All that should come back is the lines of the data below from the one containing "Tap the Knox version item on the right screen" to the one containing "Given: Select the Text tool (A) in toolbox", inclusive, exactly as they stand.

Content starts

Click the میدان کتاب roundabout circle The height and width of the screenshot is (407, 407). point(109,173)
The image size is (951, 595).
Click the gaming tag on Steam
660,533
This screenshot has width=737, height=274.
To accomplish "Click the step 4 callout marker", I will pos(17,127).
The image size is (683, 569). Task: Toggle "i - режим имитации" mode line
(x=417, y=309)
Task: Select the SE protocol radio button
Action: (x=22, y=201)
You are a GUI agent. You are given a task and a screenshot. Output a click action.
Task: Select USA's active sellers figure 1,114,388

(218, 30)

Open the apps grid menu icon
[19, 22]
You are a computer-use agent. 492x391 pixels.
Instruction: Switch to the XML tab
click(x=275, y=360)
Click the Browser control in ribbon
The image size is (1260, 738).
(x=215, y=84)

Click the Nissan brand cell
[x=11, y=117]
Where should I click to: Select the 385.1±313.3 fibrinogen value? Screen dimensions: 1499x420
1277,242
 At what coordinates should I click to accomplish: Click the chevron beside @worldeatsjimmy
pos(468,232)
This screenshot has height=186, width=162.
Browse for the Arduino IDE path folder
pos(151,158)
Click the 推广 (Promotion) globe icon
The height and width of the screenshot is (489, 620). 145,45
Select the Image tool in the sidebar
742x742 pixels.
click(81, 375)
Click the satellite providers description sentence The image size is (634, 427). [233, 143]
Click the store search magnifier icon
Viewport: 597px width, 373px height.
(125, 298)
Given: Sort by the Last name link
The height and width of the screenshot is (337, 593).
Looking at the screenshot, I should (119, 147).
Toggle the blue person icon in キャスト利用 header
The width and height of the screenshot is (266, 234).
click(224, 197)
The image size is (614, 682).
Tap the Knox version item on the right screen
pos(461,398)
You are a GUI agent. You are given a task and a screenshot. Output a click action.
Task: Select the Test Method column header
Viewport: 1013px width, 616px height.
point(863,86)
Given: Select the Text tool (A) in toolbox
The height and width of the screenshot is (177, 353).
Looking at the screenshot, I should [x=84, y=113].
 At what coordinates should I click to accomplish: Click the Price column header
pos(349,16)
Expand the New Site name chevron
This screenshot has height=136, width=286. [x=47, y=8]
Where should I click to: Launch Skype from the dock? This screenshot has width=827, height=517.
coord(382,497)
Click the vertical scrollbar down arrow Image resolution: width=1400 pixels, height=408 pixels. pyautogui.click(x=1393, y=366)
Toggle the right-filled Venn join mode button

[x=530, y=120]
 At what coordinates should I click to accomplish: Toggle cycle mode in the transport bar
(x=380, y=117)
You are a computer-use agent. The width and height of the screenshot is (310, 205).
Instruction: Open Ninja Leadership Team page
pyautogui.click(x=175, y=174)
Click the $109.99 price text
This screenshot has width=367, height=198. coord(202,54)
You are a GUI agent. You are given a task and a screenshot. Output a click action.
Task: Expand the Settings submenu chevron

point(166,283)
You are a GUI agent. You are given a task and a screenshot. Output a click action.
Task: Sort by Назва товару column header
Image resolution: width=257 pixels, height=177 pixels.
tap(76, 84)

Content ends

ANSWER AREA >>
Tap the Knox version item on the right screen
pos(461,398)
You are a GUI agent. You are given a task and a screenshot. Output a click action.
Task: Select the Test Method column header
Viewport: 1013px width, 616px height.
point(863,86)
Given: Select the Text tool (A) in toolbox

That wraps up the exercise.